## EXERCISE DIRECTIONS
Scan the data below for the string "Given". Copy every line where it appears.
── RECORDS FOR THIS EXERCISE ──
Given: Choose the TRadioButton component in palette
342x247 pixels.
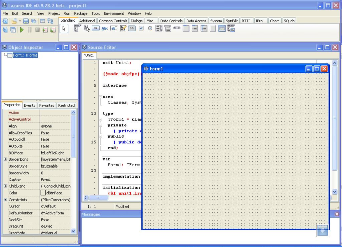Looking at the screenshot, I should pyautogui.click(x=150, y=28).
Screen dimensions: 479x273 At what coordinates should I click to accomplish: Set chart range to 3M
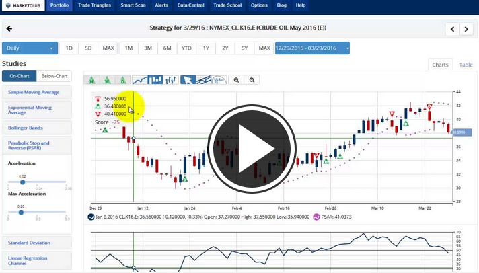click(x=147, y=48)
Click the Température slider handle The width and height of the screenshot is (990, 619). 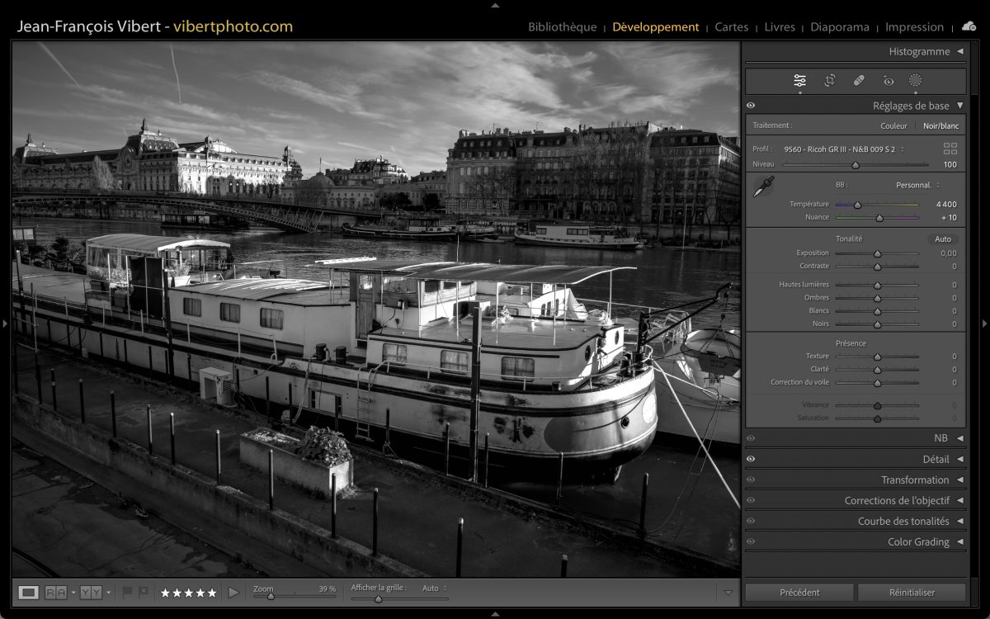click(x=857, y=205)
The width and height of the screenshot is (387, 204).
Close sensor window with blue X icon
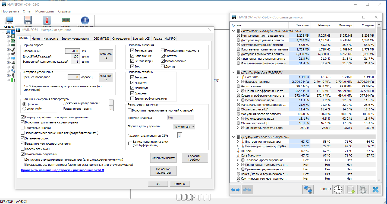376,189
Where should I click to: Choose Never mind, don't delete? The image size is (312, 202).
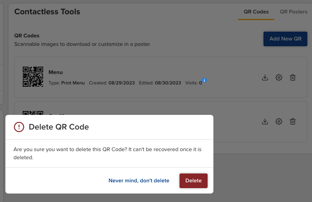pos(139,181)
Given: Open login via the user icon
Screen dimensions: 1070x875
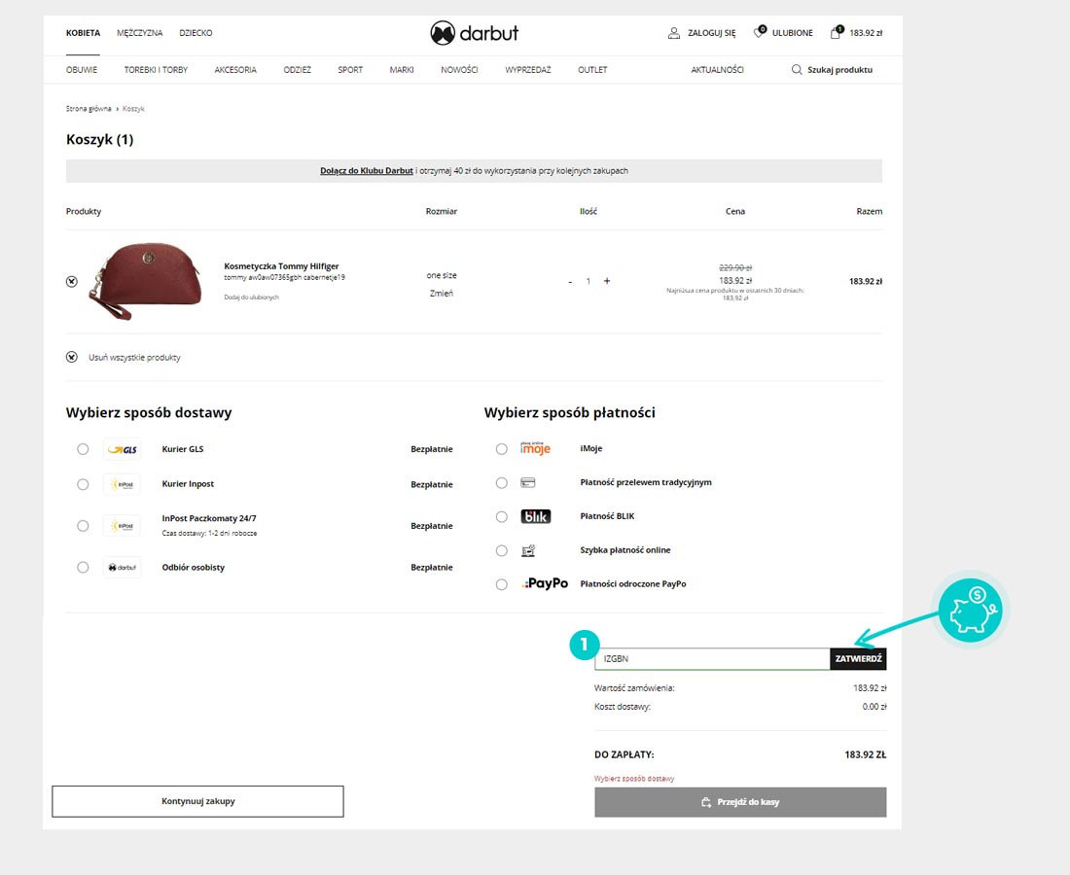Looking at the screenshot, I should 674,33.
───
## TASK ANSWER
Given: Choose the TRadioButton component in palette
Given: Open login via the user icon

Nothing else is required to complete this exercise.